**ASSIGNED TASK**
Some of the lines below need repeating. Reproduce exactly those between the lines holding "Open Simon McCoy's tweet more options" and "You are a computer-use agent. Image resolution: width=1200", inclusive.

**INFORMATION**
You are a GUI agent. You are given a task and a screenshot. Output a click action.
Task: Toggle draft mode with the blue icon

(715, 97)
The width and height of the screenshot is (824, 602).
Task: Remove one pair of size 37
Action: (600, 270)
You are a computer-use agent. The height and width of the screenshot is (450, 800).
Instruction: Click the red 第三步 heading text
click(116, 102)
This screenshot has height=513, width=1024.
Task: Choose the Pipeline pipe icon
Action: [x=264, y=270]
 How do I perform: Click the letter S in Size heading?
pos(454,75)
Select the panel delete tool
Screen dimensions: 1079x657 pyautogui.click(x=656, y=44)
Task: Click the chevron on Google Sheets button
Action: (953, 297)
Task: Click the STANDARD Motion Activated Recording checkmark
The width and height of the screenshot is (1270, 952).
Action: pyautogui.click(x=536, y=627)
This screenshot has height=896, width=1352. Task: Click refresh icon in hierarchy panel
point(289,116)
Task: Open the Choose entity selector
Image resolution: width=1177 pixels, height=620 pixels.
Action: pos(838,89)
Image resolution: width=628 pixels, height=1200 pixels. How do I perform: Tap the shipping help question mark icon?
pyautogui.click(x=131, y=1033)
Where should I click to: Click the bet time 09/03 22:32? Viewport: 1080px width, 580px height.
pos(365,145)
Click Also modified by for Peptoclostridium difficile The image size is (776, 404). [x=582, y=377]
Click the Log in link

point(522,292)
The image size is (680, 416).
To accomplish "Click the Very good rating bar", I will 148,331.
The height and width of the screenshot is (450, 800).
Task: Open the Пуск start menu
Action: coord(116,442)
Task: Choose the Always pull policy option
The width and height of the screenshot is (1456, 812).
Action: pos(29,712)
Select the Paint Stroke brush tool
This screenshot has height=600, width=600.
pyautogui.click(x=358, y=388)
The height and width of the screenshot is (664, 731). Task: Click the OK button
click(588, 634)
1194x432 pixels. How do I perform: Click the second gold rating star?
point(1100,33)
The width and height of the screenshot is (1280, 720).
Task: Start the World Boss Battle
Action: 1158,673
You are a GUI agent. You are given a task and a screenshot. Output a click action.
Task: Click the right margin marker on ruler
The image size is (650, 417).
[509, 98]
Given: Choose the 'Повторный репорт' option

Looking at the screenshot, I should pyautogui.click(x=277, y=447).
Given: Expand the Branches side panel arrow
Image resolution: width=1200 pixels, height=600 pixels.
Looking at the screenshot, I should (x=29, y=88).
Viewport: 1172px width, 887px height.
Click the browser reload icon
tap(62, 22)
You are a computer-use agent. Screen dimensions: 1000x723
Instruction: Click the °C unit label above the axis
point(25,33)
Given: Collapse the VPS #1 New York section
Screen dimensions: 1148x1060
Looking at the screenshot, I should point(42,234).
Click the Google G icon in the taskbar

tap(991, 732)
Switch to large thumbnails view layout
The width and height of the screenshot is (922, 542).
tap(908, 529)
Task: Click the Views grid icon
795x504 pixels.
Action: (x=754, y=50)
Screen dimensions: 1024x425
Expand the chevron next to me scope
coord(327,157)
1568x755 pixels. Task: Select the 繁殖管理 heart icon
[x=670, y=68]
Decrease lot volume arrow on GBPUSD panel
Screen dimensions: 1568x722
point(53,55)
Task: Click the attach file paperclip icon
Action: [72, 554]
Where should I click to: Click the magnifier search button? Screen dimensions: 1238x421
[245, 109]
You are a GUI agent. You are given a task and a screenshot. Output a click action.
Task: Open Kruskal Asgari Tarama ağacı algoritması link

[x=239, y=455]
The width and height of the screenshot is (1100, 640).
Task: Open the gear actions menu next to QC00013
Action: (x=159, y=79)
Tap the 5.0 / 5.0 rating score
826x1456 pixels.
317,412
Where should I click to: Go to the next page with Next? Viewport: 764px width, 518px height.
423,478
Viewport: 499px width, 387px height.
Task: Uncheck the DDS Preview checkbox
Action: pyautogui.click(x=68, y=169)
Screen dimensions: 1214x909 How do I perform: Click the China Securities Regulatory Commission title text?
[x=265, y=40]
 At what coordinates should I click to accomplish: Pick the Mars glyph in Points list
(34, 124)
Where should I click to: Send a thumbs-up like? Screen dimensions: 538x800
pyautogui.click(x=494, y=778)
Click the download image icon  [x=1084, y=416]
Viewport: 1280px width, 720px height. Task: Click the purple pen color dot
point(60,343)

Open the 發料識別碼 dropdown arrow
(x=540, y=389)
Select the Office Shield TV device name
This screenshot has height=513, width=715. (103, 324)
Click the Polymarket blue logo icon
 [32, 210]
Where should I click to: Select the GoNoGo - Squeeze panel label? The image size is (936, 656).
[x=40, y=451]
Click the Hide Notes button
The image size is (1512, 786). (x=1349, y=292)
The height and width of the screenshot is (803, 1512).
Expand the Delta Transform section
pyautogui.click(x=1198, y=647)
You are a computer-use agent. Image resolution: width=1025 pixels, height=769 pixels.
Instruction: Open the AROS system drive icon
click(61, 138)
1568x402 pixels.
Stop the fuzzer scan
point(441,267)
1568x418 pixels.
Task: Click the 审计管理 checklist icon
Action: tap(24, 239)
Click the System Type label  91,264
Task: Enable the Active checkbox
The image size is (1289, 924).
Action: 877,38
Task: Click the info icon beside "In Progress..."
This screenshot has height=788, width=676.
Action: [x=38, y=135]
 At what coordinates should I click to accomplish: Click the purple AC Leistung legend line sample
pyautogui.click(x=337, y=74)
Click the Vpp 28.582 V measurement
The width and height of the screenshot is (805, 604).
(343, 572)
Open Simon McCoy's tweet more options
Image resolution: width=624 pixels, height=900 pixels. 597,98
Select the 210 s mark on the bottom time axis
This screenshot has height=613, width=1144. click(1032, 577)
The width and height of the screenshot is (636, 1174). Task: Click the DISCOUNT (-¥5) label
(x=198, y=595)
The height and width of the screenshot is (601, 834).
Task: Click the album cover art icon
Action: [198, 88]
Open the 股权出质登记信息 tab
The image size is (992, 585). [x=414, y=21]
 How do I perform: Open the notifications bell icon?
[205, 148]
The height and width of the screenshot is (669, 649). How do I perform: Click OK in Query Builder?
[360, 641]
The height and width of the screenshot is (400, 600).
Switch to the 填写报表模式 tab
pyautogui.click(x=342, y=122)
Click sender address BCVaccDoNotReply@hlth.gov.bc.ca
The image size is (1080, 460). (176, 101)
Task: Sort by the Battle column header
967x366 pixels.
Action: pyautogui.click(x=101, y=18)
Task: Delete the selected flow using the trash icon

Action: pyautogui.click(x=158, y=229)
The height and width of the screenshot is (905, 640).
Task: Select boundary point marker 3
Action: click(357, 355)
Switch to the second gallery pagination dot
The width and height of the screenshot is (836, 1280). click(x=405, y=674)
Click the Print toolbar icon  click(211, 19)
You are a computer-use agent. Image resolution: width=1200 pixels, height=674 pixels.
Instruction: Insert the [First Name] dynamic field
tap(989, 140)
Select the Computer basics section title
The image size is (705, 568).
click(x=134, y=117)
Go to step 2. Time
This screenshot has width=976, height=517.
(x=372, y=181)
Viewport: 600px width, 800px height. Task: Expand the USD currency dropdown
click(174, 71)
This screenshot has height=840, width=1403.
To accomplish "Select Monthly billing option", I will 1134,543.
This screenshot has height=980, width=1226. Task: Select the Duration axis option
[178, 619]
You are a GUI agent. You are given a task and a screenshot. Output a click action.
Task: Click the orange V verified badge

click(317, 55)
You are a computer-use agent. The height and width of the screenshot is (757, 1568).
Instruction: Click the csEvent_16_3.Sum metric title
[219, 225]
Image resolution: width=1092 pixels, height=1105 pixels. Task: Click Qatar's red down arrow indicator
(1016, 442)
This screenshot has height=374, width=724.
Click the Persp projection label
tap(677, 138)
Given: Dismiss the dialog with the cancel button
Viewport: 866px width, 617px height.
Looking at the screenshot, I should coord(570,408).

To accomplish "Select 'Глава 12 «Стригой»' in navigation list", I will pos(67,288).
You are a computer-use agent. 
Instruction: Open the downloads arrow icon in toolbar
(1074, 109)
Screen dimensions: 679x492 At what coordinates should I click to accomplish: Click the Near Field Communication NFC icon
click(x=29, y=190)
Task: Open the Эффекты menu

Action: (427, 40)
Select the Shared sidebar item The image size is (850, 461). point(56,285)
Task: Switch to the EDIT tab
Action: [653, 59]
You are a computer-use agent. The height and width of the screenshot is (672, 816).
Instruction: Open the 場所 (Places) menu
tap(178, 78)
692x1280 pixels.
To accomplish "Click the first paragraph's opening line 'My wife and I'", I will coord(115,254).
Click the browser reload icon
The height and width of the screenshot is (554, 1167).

**FINAL ANSWER**
Open Simon McCoy's tweet more options
Image resolution: width=624 pixels, height=900 pixels. 597,98
Select the 210 s mark on the bottom time axis
This screenshot has height=613, width=1144. click(1032, 577)
The width and height of the screenshot is (636, 1174). Task: Click the DISCOUNT (-¥5) label
(x=198, y=595)
The height and width of the screenshot is (601, 834).
Task: Click the album cover art icon
Action: [198, 88]
Open the 股权出质登记信息 tab
The image size is (992, 585). [x=414, y=21]
 How do I perform: Open the notifications bell icon?
[205, 148]
The height and width of the screenshot is (669, 649). How do I perform: Click OK in Query Builder?
[360, 641]
The height and width of the screenshot is (400, 600).
Switch to the 填写报表模式 tab
pyautogui.click(x=342, y=122)
Click sender address BCVaccDoNotReply@hlth.gov.bc.ca
The image size is (1080, 460). (176, 101)
Task: Sort by the Battle column header
967x366 pixels.
Action: pyautogui.click(x=101, y=18)
Task: Delete the selected flow using the trash icon

Action: pyautogui.click(x=158, y=229)
The height and width of the screenshot is (905, 640).
Task: Select boundary point marker 3
Action: click(357, 355)
Switch to the second gallery pagination dot
The width and height of the screenshot is (836, 1280). click(x=405, y=674)
Click the Print toolbar icon  click(211, 19)
You are a computer-use agent. Image resolution: width=1200 pixels, height=674 pixels.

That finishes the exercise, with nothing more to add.